## stat mech question

rohit
Posts: 104
Joined: Tue Nov 04, 2008 9:12 am

### stat mech question

N particles are distributed amongst three levels having energies 0, kT and 2kT. If
the total equilibrium energy of the system is approximately 425kT, what is the value
of N?

Thnx

matonski
Posts: 121
Joined: Thu Dec 04, 2008 5:03 pm

### Re: stat mech question

Let me try:

Total Energy = Sum [ (Number of particles in a state i) * (energy of state i) ]

425kT = N exp(0)*0 + N exp(-1)*kT + N exp(-2)*2kT
= NkT [ exp(-1) + 2 exp(-2) ]
= .503 NkT

N = 845

rohit
Posts: 104
Joined: Tue Nov 04, 2008 9:12 am

### Re: stat mech question

matonski wrote:Let me try:

Total Energy = Sum [ (Number of particles in a state i) * (energy of state i) ]

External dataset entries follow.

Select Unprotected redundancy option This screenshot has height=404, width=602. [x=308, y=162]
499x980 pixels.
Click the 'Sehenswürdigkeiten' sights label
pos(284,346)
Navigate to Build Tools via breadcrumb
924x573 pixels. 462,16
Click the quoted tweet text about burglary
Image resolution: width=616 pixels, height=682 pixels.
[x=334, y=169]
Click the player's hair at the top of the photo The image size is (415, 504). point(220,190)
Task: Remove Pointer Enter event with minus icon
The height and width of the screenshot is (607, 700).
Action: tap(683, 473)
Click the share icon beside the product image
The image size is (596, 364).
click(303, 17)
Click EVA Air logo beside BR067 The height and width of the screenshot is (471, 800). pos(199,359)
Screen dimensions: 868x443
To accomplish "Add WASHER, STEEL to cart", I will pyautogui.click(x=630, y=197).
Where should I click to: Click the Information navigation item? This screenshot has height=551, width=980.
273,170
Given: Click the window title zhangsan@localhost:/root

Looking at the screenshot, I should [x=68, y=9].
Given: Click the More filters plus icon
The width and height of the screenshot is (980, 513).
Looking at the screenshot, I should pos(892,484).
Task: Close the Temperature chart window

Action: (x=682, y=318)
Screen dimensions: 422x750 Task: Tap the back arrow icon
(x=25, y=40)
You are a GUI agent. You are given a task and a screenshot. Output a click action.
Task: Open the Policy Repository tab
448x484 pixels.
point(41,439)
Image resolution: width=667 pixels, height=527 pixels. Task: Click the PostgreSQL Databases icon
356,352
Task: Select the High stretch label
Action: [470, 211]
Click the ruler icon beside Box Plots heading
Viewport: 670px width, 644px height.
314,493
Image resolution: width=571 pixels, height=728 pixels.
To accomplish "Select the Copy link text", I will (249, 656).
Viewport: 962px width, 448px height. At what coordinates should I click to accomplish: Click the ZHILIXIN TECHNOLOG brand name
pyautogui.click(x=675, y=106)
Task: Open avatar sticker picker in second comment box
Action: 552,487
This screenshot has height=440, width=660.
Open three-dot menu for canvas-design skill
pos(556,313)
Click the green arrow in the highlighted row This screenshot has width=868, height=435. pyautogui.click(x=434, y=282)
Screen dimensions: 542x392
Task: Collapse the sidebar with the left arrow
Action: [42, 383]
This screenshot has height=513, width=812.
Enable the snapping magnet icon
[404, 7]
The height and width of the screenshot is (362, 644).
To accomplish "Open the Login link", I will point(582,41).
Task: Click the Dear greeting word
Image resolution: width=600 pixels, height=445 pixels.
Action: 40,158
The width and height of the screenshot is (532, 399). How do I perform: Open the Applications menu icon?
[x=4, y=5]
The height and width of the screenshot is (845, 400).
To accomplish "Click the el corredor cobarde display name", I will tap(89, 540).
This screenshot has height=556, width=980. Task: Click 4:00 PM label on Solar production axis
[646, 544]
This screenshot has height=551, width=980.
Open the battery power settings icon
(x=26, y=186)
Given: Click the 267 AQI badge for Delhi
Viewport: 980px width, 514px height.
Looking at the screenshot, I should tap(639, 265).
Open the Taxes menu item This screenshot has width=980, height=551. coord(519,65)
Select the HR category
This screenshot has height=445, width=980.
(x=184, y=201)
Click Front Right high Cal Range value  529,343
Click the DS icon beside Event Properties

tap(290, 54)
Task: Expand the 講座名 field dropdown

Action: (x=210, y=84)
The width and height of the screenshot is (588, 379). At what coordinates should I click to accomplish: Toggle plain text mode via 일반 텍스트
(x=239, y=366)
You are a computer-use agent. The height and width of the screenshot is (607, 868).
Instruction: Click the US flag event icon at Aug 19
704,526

425kT = N exp(0)*0 + N exp(-1)*kT + N exp(-2)*2kT
= NkT [ exp(-1) + 2 exp(-2) ]
= .503 NkT

N = 845

er.. i think each of the 3 levels does not have N particles - its more like n1+n2+n3 = N
And the choices in the answer are
1001
335
425
390
181

Posts: 41
Joined: Sat Dec 06, 2008 11:10 am

### Re: stat mech question

n1*E1 + n2*E2 + n3*E3 = 425kT

where n1+n2+n3 = N

P(n1)/P(n2) = n1/n2 = exp(-0*kt/kT)/exp(-kt/kT) = e

Similarly, n1/n3 = e^2

Hence 0*exp(0)kT + (n2*exp(-1))kT + (n3*exp(-2))*2kT = 425kT, which has n1 = 665. Then we use the above relative n relations to get n2 = 244, n3 = 90.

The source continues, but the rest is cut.